> _Exercise directions_
Repeat exactly what appears from the opening line of the listing to the line with "Task: Switch to the Severity Rule(s) tab", inclusive.

> _Provided information_
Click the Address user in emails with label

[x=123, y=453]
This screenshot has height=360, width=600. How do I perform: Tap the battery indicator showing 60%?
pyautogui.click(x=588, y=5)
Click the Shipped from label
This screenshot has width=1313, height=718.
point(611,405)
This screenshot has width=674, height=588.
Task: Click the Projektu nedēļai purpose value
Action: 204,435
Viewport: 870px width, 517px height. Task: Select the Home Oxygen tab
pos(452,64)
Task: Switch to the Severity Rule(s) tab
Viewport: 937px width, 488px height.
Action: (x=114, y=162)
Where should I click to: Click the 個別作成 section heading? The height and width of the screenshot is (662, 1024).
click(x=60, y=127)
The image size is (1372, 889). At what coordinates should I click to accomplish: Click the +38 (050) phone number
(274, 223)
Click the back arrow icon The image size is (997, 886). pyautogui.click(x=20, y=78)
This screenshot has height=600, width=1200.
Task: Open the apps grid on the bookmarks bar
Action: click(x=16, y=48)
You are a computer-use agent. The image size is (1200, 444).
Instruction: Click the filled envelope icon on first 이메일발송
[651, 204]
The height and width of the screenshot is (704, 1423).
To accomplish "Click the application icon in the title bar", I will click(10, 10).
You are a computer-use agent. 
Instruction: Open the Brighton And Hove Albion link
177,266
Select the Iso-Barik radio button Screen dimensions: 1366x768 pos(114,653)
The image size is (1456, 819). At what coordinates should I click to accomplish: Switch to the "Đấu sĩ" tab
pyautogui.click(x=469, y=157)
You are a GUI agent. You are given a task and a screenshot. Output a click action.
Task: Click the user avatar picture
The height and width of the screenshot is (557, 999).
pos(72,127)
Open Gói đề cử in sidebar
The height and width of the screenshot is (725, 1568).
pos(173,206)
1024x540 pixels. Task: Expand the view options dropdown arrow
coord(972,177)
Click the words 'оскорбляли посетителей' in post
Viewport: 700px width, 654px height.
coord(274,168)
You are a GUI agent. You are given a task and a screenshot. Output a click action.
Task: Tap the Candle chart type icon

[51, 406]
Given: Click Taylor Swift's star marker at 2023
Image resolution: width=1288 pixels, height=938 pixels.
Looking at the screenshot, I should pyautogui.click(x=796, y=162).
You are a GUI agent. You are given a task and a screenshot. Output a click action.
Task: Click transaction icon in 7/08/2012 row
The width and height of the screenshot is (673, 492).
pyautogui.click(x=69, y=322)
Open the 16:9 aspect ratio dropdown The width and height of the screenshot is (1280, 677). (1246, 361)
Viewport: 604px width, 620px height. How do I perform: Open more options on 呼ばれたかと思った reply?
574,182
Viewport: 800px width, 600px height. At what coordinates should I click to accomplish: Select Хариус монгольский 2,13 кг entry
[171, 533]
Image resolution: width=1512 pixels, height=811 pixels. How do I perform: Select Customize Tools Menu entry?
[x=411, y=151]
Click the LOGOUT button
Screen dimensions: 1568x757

> _Answer box_
Click the Address user in emails with label

[x=123, y=453]
This screenshot has height=360, width=600. How do I perform: Tap the battery indicator showing 60%?
pyautogui.click(x=588, y=5)
Click the Shipped from label
This screenshot has width=1313, height=718.
point(611,405)
This screenshot has width=674, height=588.
Task: Click the Projektu nedēļai purpose value
Action: 204,435
Viewport: 870px width, 517px height. Task: Select the Home Oxygen tab
pos(452,64)
Task: Switch to the Severity Rule(s) tab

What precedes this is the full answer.